Redlands, California, U.S. (March 25, 2015)– More than 1,700 students, faculty, staff, special guests, members of the public and spiritual followers were in attendance Tuesday night as the 17th Karmapa, Ogyen Trinley Dorje, was granted an honorary academic degree and gave a live-streamed address, "Living Interdependence."
University President Dr. Ralph W. Kuncl conferred an Honorary Doctor of Humane Letters degree upon the Karmapa. Dr. Karen Derris, Professor of Religious Studies and Virginia Hunsaker Chair in Distinguished Teaching, read a proclamation highlighting the Karmapa's achievements in global communication, teaching, and learning and his close connection with the University's students, according to reports.
President Kuncl said, "We were thrilled to gather last evening with our University community, special friends and family members, many new visitors to our campus, and untold thousands around the world who viewed live on the Web, to present His Holiness the 17th Gyalwang Karmapa, Ogyen Trinley Dorje, an honorary degree – the first-ever to be conferred upon His Holiness.
We thank and honor His Holiness for his kindness to our students who learned from him at his home in India and engaged with him during his visit this week, and for his universal teachings of peace, tolerance and understanding."
The Karmapa – a 29-year-old Buddhist spiritual leader who heads the 900-year-old Karma Kagyu school of Tibetan Buddhism and guides millions of Buddhists around the world – visited the University Monday and Tuesday during the only Southern California stop of his two-month trip to the United States.
"I have a very special connection with the University of Redlands," the Karmapa said. "The two occasions that students came for the courses in India were wonderful experiences for me.
Among the many reasons to visit here today, my favorite is to be able to reunite with old friends. Being here feels like coming home." "I can see that many people of today's generation of youth are aware of the responsibility they have for the future of this planet," he added.
"In speaking to them on this trip, I want to encourage them to see that responsibility not as a burden, but as an opportunity." During his visit the Karmapa met with faculty and students, attended a religious studies class, toured the campus, and even visited with the University's live mascot, a bulldog named Thurber.

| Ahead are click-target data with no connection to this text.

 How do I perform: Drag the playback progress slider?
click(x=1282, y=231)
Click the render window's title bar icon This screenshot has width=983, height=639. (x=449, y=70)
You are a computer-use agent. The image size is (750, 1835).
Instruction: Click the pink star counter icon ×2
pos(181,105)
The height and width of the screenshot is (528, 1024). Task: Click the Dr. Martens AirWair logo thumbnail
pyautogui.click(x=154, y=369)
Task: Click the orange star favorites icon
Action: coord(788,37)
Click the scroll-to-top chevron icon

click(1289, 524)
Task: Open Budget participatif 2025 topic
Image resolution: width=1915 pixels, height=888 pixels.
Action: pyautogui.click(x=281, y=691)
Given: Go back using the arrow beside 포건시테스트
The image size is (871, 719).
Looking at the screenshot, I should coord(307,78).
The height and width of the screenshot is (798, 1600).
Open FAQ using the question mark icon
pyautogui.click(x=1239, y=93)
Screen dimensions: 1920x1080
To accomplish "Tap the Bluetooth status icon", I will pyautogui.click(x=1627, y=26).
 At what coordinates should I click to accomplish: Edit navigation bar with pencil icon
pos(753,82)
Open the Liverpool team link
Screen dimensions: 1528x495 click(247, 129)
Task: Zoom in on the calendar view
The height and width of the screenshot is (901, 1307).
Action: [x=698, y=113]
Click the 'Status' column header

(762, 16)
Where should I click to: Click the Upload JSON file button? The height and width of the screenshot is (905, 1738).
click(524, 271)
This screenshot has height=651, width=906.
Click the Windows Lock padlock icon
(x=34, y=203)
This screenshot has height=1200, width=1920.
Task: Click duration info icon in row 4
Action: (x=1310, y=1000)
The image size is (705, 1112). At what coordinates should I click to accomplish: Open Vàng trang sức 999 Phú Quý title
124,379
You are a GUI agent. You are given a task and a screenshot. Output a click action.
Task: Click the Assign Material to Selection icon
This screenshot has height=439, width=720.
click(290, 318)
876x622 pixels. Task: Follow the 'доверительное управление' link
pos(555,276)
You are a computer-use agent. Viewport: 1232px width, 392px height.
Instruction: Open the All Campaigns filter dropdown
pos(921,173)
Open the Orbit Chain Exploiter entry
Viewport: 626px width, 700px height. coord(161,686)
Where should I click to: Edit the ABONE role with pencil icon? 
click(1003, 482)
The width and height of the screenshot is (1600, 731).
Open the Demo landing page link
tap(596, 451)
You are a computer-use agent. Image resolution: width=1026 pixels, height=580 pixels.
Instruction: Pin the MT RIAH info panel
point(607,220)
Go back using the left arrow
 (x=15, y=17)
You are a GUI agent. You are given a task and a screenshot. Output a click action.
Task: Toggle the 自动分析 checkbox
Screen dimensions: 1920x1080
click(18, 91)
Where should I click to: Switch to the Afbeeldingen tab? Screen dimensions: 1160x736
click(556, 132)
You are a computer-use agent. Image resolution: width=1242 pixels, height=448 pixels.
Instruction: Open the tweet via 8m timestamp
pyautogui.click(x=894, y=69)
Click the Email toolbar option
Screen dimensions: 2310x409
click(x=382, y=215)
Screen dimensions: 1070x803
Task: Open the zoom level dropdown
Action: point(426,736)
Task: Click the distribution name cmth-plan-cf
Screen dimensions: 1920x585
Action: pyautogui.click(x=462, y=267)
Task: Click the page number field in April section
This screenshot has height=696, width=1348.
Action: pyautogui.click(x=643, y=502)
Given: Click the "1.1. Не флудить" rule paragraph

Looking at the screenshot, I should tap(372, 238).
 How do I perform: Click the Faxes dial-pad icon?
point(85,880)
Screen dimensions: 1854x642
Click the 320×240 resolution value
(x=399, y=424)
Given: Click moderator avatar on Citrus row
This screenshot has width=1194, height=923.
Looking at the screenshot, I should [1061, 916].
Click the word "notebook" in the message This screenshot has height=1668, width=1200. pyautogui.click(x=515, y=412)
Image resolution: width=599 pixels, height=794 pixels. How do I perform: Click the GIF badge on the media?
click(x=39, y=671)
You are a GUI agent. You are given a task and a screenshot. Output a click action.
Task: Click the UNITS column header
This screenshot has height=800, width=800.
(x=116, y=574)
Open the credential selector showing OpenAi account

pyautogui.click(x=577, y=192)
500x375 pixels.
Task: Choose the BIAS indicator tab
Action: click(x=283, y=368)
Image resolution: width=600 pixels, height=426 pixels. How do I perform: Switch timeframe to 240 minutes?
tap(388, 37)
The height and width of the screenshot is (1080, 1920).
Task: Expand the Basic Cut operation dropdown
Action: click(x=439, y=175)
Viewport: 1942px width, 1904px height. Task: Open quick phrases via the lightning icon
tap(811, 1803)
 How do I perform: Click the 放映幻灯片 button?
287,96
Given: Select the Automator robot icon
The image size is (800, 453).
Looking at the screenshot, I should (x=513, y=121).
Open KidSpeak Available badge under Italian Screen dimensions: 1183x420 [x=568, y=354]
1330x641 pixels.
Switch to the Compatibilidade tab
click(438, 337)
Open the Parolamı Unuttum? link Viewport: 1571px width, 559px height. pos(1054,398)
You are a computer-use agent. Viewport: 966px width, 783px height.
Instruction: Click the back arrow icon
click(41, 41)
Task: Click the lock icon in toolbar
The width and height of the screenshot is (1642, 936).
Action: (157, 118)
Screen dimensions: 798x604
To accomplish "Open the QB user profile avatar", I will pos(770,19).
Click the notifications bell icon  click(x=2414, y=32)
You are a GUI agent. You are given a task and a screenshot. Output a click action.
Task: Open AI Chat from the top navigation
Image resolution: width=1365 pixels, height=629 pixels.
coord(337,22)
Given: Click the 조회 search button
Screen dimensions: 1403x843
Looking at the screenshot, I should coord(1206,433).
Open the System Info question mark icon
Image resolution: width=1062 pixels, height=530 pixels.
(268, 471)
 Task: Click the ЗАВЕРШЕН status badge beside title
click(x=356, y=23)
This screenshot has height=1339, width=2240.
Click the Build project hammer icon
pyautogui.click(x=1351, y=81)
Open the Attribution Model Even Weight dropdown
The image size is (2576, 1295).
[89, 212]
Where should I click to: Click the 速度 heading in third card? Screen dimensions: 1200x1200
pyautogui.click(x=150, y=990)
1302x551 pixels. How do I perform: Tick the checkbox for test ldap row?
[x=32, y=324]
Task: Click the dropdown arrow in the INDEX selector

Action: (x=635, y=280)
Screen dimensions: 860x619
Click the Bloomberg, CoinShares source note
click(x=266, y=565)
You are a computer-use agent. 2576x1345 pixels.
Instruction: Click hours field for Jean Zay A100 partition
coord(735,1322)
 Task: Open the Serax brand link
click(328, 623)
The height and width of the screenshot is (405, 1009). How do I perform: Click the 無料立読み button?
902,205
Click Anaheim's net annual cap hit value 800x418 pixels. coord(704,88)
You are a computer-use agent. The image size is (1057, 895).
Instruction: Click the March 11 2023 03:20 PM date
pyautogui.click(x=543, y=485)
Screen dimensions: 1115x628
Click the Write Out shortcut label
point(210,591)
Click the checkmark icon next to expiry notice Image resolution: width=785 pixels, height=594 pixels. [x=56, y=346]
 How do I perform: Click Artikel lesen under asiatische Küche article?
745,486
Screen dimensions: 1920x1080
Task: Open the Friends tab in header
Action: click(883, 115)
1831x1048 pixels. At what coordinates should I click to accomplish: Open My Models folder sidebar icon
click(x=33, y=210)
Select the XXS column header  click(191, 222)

The Karmapa also reunited with 20 former Redlands students who came back to campus just to visit with him again. In 2011 and 2013, students from Derris' Johnston Center for Integrative Studies seminars traveled to India to learn from the Karmapa.
His conversations with the first group of students formed the basis of his book, The Heart is Noble: Changing the World from the Inside and Out (Shambala, 2013), which was co-edited by Derris. A second book, also co-edited by Derris, is forthcoming based on the group that traveled in 2013.